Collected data
= = = = =
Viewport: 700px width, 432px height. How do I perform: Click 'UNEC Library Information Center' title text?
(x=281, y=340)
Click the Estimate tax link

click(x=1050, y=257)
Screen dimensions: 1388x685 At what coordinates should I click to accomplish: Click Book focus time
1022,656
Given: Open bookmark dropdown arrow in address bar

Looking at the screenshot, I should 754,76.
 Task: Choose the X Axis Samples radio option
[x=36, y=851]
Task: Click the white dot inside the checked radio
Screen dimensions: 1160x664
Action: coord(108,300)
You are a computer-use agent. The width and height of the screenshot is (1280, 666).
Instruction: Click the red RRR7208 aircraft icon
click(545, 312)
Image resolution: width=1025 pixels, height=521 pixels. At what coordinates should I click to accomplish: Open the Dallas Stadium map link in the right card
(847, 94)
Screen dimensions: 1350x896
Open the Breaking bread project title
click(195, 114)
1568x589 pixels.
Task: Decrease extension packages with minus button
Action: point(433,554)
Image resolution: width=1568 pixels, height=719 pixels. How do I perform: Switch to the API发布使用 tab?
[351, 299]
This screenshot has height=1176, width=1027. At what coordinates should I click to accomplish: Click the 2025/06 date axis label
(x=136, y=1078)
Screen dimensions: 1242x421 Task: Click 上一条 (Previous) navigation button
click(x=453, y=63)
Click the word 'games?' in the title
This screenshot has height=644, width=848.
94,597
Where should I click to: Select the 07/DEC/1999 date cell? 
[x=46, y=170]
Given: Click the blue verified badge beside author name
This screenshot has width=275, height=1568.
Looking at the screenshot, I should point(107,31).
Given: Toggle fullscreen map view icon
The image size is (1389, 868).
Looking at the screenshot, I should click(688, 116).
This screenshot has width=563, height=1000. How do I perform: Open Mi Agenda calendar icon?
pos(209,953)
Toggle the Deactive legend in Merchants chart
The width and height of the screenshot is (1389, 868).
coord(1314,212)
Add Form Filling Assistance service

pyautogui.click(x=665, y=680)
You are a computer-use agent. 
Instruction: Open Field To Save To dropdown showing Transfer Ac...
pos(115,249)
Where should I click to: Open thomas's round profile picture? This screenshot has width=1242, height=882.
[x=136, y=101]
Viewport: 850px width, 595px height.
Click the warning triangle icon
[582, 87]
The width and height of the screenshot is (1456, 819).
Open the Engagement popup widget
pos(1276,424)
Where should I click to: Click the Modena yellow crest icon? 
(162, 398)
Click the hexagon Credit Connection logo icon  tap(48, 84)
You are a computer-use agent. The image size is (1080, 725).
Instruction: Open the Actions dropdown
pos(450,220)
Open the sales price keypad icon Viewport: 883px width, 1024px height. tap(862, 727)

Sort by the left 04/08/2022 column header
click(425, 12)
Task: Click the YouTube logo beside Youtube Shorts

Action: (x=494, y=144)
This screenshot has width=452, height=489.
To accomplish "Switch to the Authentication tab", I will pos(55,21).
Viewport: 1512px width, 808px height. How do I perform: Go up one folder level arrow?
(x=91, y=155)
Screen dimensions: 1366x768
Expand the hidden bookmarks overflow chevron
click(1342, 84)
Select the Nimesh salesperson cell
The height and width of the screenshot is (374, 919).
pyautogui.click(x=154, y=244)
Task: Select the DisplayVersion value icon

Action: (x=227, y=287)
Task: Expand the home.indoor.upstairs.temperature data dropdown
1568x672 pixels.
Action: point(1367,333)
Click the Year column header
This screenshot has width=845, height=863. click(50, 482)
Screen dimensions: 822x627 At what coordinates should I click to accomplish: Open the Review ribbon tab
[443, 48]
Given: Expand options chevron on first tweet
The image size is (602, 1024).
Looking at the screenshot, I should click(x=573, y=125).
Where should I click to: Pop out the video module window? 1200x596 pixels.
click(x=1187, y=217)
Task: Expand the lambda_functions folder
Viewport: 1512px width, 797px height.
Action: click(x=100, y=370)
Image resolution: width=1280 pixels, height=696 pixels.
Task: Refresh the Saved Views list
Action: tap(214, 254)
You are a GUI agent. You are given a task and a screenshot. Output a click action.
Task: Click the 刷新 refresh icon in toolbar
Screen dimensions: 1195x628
= = = = =
● **WHAT YOU WILL DO**
Write the data out again in full and exactly.

● **EXERCISE OUTPUT**
Viewport: 700px width, 432px height. How do I perform: Click 'UNEC Library Information Center' title text?
(x=281, y=340)
Click the Estimate tax link

click(x=1050, y=257)
Screen dimensions: 1388x685 At what coordinates should I click to accomplish: Click Book focus time
1022,656
Given: Open bookmark dropdown arrow in address bar

Looking at the screenshot, I should 754,76.
 Task: Choose the X Axis Samples radio option
[x=36, y=851]
Task: Click the white dot inside the checked radio
Screen dimensions: 1160x664
Action: coord(108,300)
You are a computer-use agent. The width and height of the screenshot is (1280, 666).
Instruction: Click the red RRR7208 aircraft icon
click(545, 312)
Image resolution: width=1025 pixels, height=521 pixels. At what coordinates should I click to accomplish: Open the Dallas Stadium map link in the right card
(847, 94)
Screen dimensions: 1350x896
Open the Breaking bread project title
click(195, 114)
1568x589 pixels.
Task: Decrease extension packages with minus button
Action: point(433,554)
Image resolution: width=1568 pixels, height=719 pixels. How do I perform: Switch to the API发布使用 tab?
[351, 299]
This screenshot has height=1176, width=1027. At what coordinates should I click to accomplish: Click the 2025/06 date axis label
(x=136, y=1078)
Screen dimensions: 1242x421 Task: Click 上一条 (Previous) navigation button
click(x=453, y=63)
Click the word 'games?' in the title
This screenshot has height=644, width=848.
94,597
Where should I click to: Select the 07/DEC/1999 date cell? 
[x=46, y=170]
Given: Click the blue verified badge beside author name
This screenshot has width=275, height=1568.
Looking at the screenshot, I should point(107,31).
Given: Toggle fullscreen map view icon
The image size is (1389, 868).
Looking at the screenshot, I should click(688, 116).
This screenshot has width=563, height=1000. How do I perform: Open Mi Agenda calendar icon?
pos(209,953)
Toggle the Deactive legend in Merchants chart
The width and height of the screenshot is (1389, 868).
coord(1314,212)
Add Form Filling Assistance service

pyautogui.click(x=665, y=680)
You are a computer-use agent. 
Instruction: Open Field To Save To dropdown showing Transfer Ac...
pos(115,249)
Where should I click to: Open thomas's round profile picture? This screenshot has width=1242, height=882.
[x=136, y=101]
Viewport: 850px width, 595px height.
Click the warning triangle icon
[582, 87]
The width and height of the screenshot is (1456, 819).
Open the Engagement popup widget
pos(1276,424)
Where should I click to: Click the Modena yellow crest icon? 
(162, 398)
Click the hexagon Credit Connection logo icon  tap(48, 84)
You are a computer-use agent. The image size is (1080, 725).
Instruction: Open the Actions dropdown
pos(450,220)
Open the sales price keypad icon Viewport: 883px width, 1024px height. tap(862, 727)

Sort by the left 04/08/2022 column header
click(425, 12)
Task: Click the YouTube logo beside Youtube Shorts

Action: (x=494, y=144)
This screenshot has width=452, height=489.
To accomplish "Switch to the Authentication tab", I will pos(55,21).
Viewport: 1512px width, 808px height. How do I perform: Go up one folder level arrow?
(x=91, y=155)
Screen dimensions: 1366x768
Expand the hidden bookmarks overflow chevron
click(1342, 84)
Select the Nimesh salesperson cell
The height and width of the screenshot is (374, 919).
pyautogui.click(x=154, y=244)
Task: Select the DisplayVersion value icon

Action: (x=227, y=287)
Task: Expand the home.indoor.upstairs.temperature data dropdown
1568x672 pixels.
Action: point(1367,333)
Click the Year column header
This screenshot has width=845, height=863. click(50, 482)
Screen dimensions: 822x627 At what coordinates should I click to accomplish: Open the Review ribbon tab
[443, 48]
Given: Expand options chevron on first tweet
The image size is (602, 1024).
Looking at the screenshot, I should click(x=573, y=125).
Where should I click to: Pop out the video module window? 1200x596 pixels.
click(x=1187, y=217)
Task: Expand the lambda_functions folder
Viewport: 1512px width, 797px height.
Action: click(x=100, y=370)
Image resolution: width=1280 pixels, height=696 pixels.
Task: Refresh the Saved Views list
Action: tap(214, 254)
You are a GUI agent. You are given a task and a screenshot. Output a click action.
Task: Click the 刷新 refresh icon in toolbar
Screen dimensions: 1195x628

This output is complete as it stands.